Per uscire da questa spirale e costruire una città che cura, che da spazio alle relazioni, alla solidarietà, alla lotta alle ingiustizie sociali, sentendosi parte di una comunità, occorre in primo luogo dare spazio alla parte creativa che é dentro di noi.

Carl Jung dice che “il processo creativo ha caratteristiche femminili, nasce dalla parte più  profonda di noi” e possiamo aggiungere che è alimentato dalla nostra immaginazione. Noi creiamo ciò che immaginiamo, nel bene e nel male.

Mi viene da pensare che la nostra Costituzione, nei suoi punti fondamentali, è il frutto di come i padri costituenti hanno immaginato la nostra convivenza civile, prima di scriverne le regole fondamentali. E quelle regole erano il frutto anche dell’immaginazione che aveva fatto di loro dei combattenti per la libertà.
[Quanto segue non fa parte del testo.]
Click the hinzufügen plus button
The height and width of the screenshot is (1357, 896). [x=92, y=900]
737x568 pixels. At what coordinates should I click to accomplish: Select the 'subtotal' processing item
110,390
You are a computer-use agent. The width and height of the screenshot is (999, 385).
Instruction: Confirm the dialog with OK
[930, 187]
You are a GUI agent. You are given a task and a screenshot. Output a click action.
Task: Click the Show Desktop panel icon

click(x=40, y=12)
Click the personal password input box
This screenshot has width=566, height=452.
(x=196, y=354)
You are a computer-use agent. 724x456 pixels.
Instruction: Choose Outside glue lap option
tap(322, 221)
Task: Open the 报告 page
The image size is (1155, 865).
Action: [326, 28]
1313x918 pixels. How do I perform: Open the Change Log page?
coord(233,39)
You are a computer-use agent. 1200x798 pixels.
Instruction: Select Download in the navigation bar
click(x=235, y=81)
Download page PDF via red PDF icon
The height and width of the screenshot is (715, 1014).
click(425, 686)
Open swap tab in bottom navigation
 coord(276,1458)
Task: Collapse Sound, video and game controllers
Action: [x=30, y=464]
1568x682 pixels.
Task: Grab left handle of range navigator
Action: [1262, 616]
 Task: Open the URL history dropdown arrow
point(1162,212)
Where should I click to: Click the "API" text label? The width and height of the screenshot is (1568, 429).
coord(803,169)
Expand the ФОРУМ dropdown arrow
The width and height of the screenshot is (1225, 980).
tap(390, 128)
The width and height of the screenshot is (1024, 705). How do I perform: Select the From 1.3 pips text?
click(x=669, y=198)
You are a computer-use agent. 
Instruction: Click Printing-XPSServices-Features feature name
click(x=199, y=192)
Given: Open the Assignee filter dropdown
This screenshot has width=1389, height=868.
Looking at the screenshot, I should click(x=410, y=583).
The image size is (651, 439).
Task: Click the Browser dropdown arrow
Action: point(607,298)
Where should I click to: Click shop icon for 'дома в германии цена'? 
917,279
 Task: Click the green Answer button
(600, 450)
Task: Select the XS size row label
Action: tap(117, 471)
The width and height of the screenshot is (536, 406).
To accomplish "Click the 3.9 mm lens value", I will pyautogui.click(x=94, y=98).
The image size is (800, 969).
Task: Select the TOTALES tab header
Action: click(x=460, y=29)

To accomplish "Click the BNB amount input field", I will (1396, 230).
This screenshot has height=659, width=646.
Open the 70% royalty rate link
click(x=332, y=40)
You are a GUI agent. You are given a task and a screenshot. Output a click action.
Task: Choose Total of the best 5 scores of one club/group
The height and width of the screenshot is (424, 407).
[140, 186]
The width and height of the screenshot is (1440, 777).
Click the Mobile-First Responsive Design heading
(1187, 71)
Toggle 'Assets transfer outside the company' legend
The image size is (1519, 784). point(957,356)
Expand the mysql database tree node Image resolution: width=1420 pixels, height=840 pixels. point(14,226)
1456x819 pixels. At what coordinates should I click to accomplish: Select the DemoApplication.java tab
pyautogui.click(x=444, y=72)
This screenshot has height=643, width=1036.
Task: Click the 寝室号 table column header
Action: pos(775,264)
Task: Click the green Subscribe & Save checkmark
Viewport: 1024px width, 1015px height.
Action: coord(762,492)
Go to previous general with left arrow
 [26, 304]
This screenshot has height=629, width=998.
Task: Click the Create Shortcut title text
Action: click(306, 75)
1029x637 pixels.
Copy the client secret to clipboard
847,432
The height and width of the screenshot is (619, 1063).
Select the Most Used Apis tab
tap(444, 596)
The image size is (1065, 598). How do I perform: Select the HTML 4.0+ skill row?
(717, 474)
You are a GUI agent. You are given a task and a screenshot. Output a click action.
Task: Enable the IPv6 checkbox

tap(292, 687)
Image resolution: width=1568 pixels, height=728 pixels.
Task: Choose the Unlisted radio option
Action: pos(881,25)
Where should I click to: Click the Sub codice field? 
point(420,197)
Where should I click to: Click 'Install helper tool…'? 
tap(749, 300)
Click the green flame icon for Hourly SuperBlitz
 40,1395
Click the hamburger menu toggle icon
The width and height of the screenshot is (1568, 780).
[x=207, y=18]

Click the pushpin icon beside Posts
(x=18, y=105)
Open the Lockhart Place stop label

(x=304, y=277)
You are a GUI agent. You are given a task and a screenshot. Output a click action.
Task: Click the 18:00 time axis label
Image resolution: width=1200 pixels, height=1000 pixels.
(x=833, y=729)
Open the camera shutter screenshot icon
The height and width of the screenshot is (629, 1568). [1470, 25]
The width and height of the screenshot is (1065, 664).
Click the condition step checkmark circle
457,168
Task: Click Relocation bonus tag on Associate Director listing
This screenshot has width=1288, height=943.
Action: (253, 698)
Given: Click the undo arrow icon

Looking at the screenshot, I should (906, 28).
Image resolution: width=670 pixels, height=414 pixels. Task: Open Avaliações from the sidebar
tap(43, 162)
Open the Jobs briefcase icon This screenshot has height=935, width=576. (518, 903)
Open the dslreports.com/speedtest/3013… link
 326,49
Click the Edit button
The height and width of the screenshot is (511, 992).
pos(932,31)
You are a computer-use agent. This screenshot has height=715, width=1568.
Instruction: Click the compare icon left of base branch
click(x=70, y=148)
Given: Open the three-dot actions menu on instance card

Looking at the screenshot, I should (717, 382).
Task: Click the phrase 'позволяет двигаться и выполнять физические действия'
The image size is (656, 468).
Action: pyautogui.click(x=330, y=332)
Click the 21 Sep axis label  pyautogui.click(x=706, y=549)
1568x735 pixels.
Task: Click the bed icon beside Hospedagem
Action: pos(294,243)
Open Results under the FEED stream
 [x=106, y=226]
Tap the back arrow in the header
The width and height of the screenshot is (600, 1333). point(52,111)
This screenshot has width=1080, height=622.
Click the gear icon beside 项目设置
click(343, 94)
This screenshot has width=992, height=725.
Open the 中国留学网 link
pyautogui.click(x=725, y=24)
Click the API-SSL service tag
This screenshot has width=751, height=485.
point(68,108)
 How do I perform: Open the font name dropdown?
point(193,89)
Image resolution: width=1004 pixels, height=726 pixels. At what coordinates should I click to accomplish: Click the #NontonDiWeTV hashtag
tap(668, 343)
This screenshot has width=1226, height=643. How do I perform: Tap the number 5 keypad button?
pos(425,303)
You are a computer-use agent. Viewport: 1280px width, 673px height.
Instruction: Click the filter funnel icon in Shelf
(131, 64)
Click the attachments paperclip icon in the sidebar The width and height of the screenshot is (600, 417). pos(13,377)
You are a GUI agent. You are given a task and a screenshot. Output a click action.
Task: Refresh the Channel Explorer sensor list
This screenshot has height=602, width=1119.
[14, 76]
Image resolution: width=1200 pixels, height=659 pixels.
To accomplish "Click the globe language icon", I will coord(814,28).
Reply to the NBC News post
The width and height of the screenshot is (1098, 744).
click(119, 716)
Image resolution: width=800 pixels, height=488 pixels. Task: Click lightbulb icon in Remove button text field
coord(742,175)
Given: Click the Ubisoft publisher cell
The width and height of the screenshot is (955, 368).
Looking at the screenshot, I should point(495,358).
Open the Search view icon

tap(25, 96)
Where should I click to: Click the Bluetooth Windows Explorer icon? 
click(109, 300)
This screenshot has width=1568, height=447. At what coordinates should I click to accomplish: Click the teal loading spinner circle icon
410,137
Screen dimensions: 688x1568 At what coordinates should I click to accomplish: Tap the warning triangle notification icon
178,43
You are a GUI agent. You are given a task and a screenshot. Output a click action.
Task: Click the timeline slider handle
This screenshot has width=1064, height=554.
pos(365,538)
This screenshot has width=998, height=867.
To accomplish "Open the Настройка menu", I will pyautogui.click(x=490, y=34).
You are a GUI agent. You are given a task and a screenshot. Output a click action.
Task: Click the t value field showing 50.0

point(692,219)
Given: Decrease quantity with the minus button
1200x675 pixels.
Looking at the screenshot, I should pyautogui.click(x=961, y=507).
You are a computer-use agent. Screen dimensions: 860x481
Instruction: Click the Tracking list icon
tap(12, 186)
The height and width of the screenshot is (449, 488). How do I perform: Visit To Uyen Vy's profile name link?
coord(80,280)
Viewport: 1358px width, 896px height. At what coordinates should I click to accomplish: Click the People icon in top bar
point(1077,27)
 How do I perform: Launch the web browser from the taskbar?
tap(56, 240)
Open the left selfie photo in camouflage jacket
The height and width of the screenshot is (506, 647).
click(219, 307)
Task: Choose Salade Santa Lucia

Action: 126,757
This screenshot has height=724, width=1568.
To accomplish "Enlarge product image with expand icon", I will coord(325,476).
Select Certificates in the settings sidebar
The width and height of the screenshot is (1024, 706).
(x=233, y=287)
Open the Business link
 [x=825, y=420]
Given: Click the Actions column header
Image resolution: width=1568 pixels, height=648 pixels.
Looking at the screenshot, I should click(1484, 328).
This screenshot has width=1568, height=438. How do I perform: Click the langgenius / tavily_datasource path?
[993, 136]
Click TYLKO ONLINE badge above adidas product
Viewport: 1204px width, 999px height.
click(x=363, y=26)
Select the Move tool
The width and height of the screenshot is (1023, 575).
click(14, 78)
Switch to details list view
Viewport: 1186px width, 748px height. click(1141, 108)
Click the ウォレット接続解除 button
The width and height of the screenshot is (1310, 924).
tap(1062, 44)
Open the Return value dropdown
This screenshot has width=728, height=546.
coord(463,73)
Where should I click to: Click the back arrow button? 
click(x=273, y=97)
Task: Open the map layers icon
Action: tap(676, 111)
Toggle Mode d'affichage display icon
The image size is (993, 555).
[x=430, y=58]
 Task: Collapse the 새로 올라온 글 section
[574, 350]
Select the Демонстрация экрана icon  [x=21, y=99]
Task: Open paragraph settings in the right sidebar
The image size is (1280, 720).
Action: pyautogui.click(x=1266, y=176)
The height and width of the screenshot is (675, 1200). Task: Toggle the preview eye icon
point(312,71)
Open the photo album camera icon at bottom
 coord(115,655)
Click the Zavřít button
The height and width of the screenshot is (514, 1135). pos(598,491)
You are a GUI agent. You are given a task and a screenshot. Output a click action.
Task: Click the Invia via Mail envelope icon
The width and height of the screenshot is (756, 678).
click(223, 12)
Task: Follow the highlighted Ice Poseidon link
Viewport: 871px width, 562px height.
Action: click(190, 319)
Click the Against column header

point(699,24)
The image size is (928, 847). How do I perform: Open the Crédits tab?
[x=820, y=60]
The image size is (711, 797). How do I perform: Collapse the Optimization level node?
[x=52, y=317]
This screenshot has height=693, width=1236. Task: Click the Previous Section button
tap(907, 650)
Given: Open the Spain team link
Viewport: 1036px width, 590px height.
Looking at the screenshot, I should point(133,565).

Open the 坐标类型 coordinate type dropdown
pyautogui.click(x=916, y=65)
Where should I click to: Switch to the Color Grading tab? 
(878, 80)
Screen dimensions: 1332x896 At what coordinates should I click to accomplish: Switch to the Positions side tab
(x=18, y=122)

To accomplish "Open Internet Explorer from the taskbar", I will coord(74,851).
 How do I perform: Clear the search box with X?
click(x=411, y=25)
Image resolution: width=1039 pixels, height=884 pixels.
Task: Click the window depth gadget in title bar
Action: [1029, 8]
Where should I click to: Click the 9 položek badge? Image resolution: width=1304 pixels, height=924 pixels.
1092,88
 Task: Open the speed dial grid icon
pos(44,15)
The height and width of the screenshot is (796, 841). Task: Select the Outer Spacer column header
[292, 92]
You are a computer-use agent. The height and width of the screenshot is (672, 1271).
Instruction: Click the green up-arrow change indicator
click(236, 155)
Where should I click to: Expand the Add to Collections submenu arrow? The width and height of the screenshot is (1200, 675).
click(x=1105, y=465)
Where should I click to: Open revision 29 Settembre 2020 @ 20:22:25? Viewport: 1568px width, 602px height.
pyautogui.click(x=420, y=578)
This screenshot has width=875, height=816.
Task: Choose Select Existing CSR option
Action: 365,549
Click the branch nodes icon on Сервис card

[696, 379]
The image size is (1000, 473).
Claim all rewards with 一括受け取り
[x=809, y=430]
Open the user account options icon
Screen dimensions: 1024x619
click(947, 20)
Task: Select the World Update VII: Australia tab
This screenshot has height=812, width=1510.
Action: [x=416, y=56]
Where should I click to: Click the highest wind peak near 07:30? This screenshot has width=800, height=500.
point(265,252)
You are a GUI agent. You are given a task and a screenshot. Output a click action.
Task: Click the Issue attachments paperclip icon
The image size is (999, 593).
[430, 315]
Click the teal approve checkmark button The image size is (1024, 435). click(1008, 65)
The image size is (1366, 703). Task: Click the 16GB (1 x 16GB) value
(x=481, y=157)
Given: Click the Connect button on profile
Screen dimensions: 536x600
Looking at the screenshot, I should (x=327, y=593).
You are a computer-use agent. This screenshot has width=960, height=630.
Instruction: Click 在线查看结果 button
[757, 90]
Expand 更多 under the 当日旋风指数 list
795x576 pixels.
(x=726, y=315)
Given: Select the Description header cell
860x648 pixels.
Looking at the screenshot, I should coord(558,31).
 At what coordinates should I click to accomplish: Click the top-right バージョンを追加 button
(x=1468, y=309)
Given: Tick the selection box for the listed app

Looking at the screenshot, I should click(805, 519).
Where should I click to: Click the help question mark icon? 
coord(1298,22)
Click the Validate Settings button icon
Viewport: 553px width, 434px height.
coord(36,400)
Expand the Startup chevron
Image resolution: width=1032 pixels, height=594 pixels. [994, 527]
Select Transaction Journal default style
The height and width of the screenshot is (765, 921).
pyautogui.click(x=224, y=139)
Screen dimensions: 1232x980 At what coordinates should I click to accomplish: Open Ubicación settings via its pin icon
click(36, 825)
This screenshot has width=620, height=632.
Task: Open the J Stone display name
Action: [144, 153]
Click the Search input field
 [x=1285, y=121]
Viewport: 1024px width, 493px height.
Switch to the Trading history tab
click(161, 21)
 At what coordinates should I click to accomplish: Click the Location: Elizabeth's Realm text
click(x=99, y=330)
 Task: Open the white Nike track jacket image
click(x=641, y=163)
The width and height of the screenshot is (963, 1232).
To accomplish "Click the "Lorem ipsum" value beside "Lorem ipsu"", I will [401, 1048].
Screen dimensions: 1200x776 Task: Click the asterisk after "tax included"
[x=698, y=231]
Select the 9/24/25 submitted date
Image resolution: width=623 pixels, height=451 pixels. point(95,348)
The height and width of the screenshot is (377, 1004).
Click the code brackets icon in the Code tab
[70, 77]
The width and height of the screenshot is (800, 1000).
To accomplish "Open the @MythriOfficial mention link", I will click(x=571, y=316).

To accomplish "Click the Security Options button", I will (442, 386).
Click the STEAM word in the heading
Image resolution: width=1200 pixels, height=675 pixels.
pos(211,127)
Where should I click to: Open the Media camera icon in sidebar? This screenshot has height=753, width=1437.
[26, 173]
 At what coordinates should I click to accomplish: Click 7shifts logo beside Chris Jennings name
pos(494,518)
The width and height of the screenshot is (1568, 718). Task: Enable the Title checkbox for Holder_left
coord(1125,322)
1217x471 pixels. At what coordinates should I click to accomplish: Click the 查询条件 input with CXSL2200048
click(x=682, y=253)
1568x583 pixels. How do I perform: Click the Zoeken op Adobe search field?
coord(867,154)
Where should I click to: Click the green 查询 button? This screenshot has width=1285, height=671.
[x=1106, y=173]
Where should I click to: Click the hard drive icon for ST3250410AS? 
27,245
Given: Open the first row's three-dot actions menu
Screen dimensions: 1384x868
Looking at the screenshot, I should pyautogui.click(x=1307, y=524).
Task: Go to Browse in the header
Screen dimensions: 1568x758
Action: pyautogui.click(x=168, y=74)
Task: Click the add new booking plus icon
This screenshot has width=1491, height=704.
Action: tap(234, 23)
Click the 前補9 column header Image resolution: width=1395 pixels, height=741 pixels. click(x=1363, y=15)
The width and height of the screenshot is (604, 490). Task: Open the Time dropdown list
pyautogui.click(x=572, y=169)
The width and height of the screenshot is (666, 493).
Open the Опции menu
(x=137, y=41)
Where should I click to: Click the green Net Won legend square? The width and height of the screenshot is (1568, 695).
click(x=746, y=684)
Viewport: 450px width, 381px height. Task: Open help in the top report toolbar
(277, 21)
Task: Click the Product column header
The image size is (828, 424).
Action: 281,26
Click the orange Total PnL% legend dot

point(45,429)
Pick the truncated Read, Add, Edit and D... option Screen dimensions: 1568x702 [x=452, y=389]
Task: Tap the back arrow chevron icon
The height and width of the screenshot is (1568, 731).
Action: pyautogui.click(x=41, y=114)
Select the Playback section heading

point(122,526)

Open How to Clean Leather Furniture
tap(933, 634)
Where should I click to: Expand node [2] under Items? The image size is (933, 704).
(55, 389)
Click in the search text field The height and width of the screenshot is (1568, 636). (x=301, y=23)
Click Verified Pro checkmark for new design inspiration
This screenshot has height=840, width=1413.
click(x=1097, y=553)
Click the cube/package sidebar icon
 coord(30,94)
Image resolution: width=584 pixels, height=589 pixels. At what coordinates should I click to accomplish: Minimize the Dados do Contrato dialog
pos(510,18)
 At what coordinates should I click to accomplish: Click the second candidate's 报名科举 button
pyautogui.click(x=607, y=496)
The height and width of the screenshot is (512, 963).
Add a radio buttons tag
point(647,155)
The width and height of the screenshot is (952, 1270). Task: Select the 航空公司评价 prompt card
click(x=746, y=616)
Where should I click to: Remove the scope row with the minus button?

Ciò che immaginiamo e desideriamo può essere divino o diabolico, qui sta la nostra scelta, ma certo è la parte materna di noi che poi si trasforma in creatività. È non si è mai separati da ciò che si crea è si mette al mondo.

In questo senso la città che cura si deve alimentare di sapienza e compassione. Conoscenza e condivisione, ovvero entrare nella sfera di vita dell’altro, condividerne le difficoltà e le sofferenze, e al tempo stesso offrire competenza e attenzione, studiare ed essere aperti e curiosi. Tutto ciò può  rendere tutti noi persone curanti all’interno della propria comunità, ciascuno con la propria originalità e unicità.

È non può mancare in questo processo la conoscenza dello spazio dove si vive, del territorio, del “creato” che ci circonda. Perché si può curare solo quello che si conosce e si ama.

È si inizia dalle piccole cose, dalla cura dell’ambiente dove si vive, dal decoro, dal pulire un giardino, verniciare una panchina,  dal saluto a chi si incrocia lungo la strada, alzando la testa, sorridendo. Pensando a coloro che hanno più bisogno, ascoltando le loro storie.

Per fare questo è necessario sentirsi parte del “creato che ci circonda”, godere delle bellezze che scopriamo intorno a noi,  e operare per superare le mancanze, immaginando di costruire una città migliore e dando spazio, per questo obiettivo, alla nostra capacità creativa.

Così la città che cura, è fatta da uomini che curando gli altri, curano se stessi, così  come curando un giardino, quelle piante, potate, annaffiate, curano il giardiniere attraverso la loro bellezza.